- _Study material_:
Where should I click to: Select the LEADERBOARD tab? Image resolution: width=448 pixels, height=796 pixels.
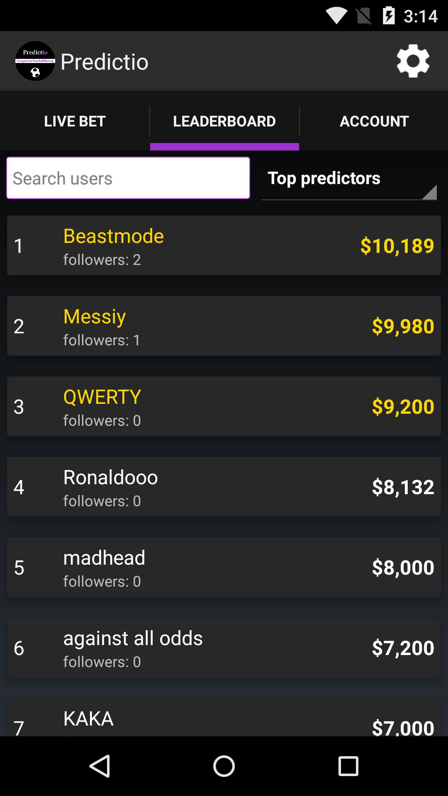click(x=224, y=121)
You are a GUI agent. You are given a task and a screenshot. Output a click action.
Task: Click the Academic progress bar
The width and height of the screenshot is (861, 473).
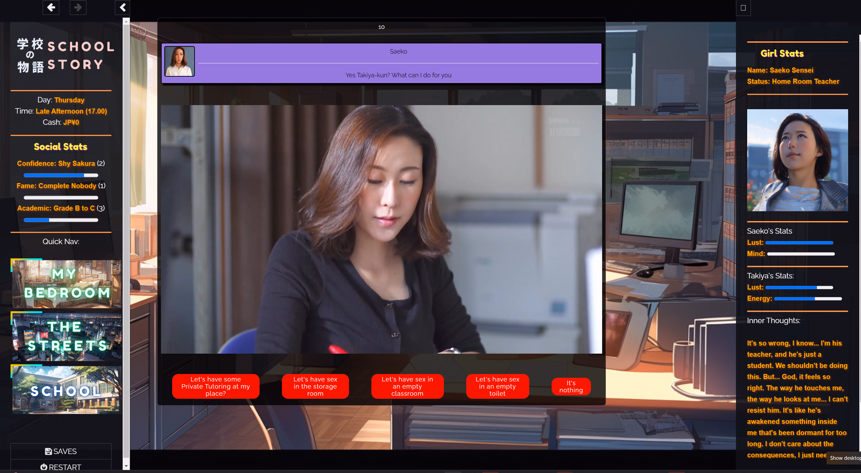(x=61, y=220)
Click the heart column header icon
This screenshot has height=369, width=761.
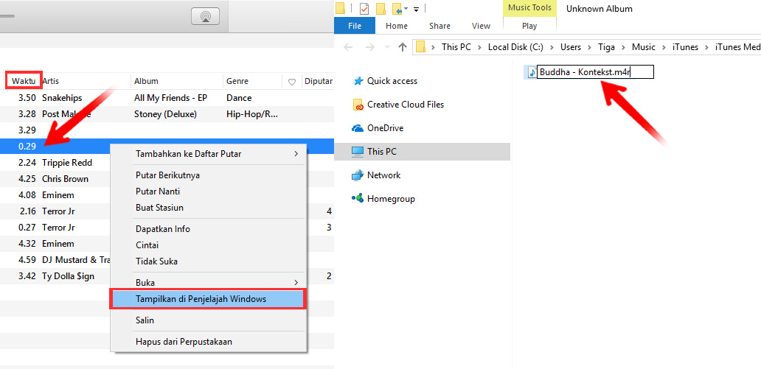(x=292, y=82)
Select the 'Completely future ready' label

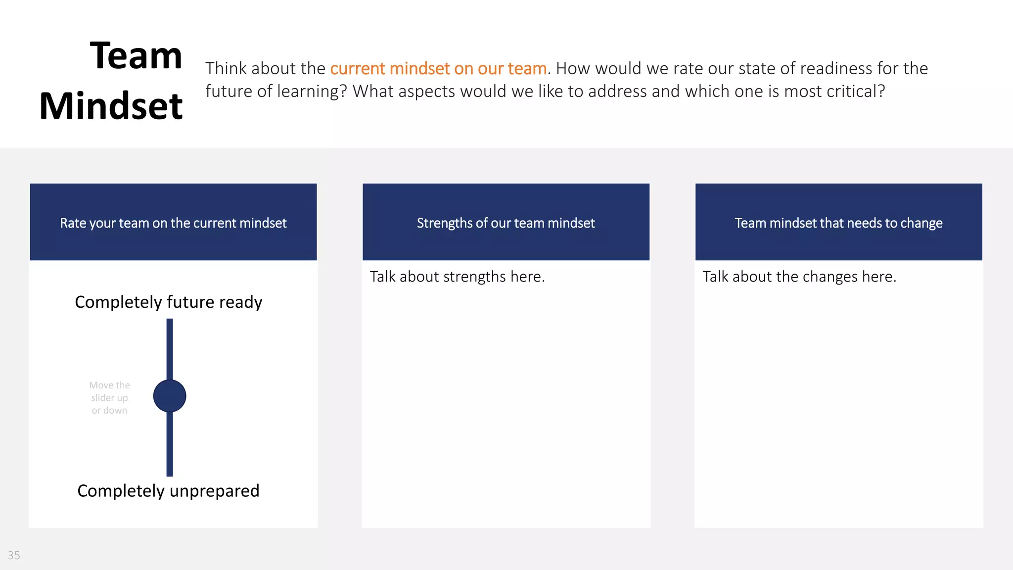click(168, 302)
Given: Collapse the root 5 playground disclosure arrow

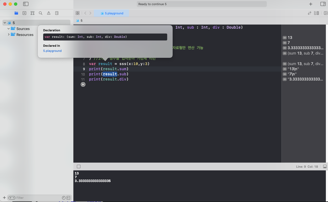Looking at the screenshot, I should point(5,23).
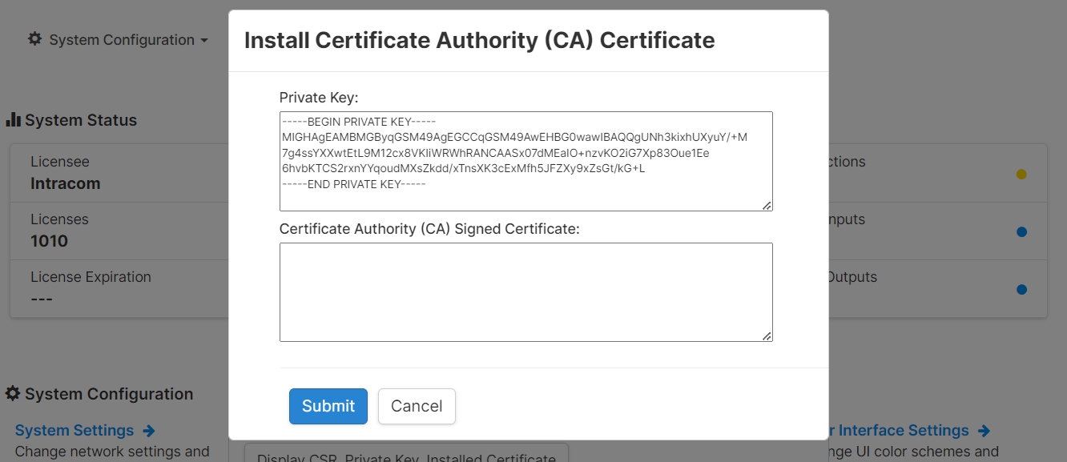Expand the System Configuration dropdown caret
Viewport: 1067px width, 462px height.
[204, 41]
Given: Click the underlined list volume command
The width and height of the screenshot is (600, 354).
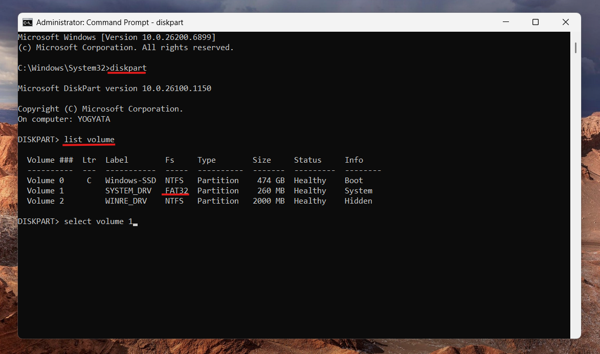Looking at the screenshot, I should (88, 139).
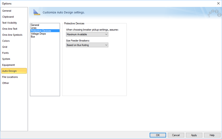
Task: Expand the Size Feeder Breakers dropdown
Action: pos(87,45)
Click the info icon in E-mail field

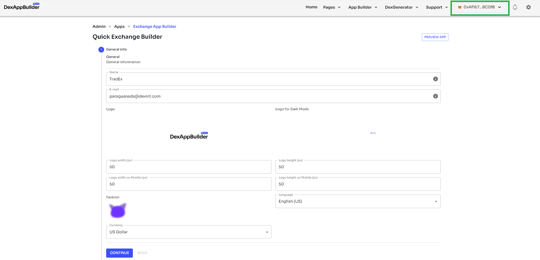(435, 96)

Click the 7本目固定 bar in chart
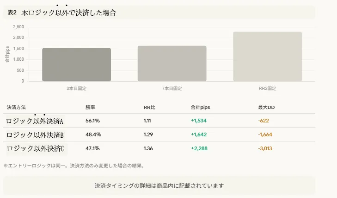[172, 63]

- _What needs to be done_: The expected result is the material restated word for word, minus any picture.

- _Worked solution_:
Where should I click to: Select the LEADERBOARD tab? Image resolution: width=448 pixels, height=796 pixels.
click(x=224, y=121)
You are a GUI agent. You are given a task and a screenshot. Output a click action.
Task: Click the Academic progress bar
The width and height of the screenshot is (861, 473).
(x=61, y=220)
Click the heart column header icon
This screenshot has height=369, width=761.
(x=292, y=82)
Select the 'Completely future ready' label

click(168, 302)
Given: Collapse the root 5 playground disclosure arrow

Looking at the screenshot, I should point(5,23).
Expand the System Configuration dropdown caret
Viewport: 1067px width, 462px height.
[204, 41]
Given: Click the underlined list volume command
The width and height of the screenshot is (600, 354).
Looking at the screenshot, I should (88, 139).
Task: Expand the Size Feeder Breakers dropdown
Action: pos(87,45)
Click the info icon in E-mail field

(435, 96)

Click the 7本目固定 bar in chart
[172, 63]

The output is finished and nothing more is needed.